History of In-situ Recovery
The in-situ recovery (ISR) method was developed on an industrial scale in Texas in the 1970s, and since 1993 has been the only uranium extraction method used in Wyoming. The history of ISR dates back to the early 1960s in the Gas Hills and Shirley Basin uranium districts. Miners found that leaching solutions could be pumped through permeable tailings and through the host rock underground. The ISR process leaves the host rock in place and removes uranium by pumping a mixture of water and oxidizing agents through the rock, including dissolved gases such as oxygen (O2) or carbon dioxide (CO2).
The mixture, called a lixiviant, consists of water pumped from the orebody aquifer, plus the oxidizing agents added at the surface. In order to remove uranium from its location in the orebody, the lixiviant is pumped into the aquifer through injection wells, then through the orebody, and back to the surface through extraction wells. The lixiviant frees the uranium from the orebody and into a solution so that it can be removed at the surface by an ion exchange process. In addition to injection and production/extraction wells, ISR operations utilize monitor wells, which continually sample the water at the margins of the orebody—laterally as well as above and below—to ensure that the injected water does not migrate away from the targeted ore zone and into adjacent aquifers, an occurrence called an excursion.
Conventional Mining
Conventional mining involves the physical removal of ore from the ground by surface (open pit) or underground mining.
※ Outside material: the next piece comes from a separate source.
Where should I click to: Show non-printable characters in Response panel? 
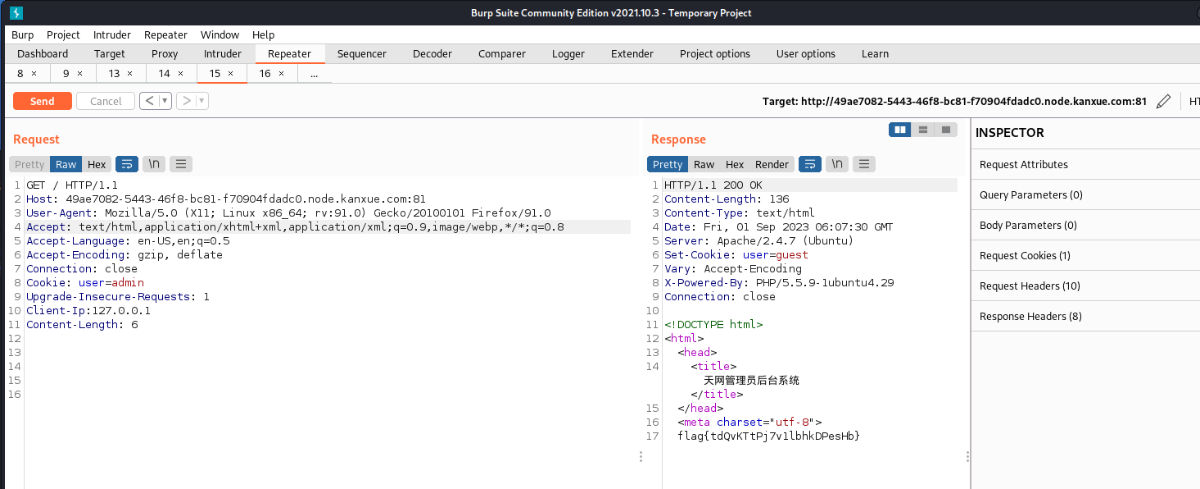tap(837, 164)
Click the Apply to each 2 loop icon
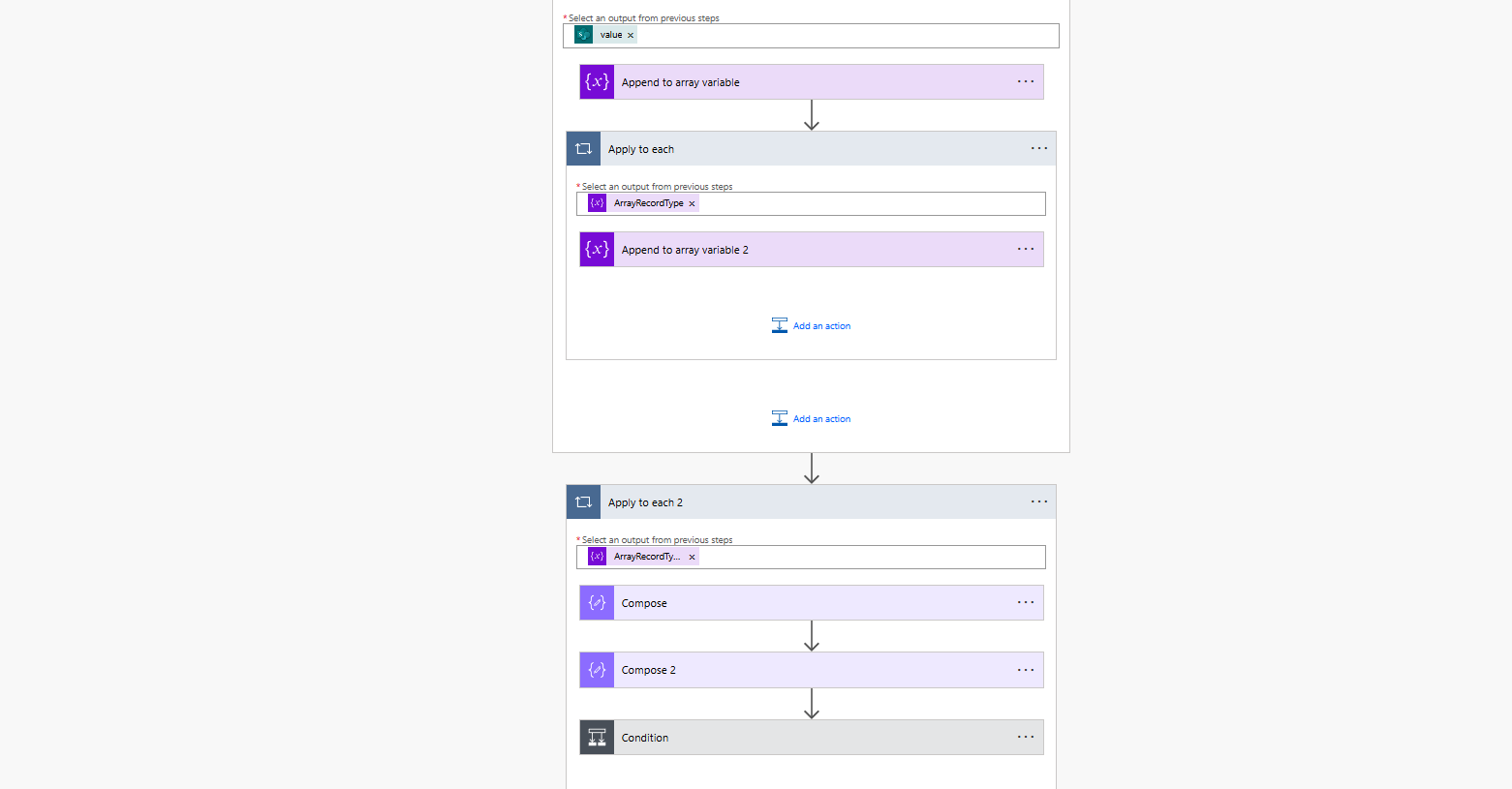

Surface mining requires removing overburden (topsoil, sand, gravel, etc.) down to the top of the orebody. Then the ore is removed by heavy equipment, loaded into haul trucks, and driven to the mill. Underground mining involves either adits (horizontal tunnels) or sinking a vertical shaft from the surface followed by driving adits at depth to reach the orebody. The main factors that determine whether to mine by open pit or underground are depth to the orebody and cost of production. Orebodies lying less than about 500 feet below the surface are typically surface mined as it is much cheaper than underground mining. After extraction, the uranium ore is transported to a processing plant where it is milled. This process involves crushing the ore, chemically extracting the uranium, and concentrating it into yellowcake.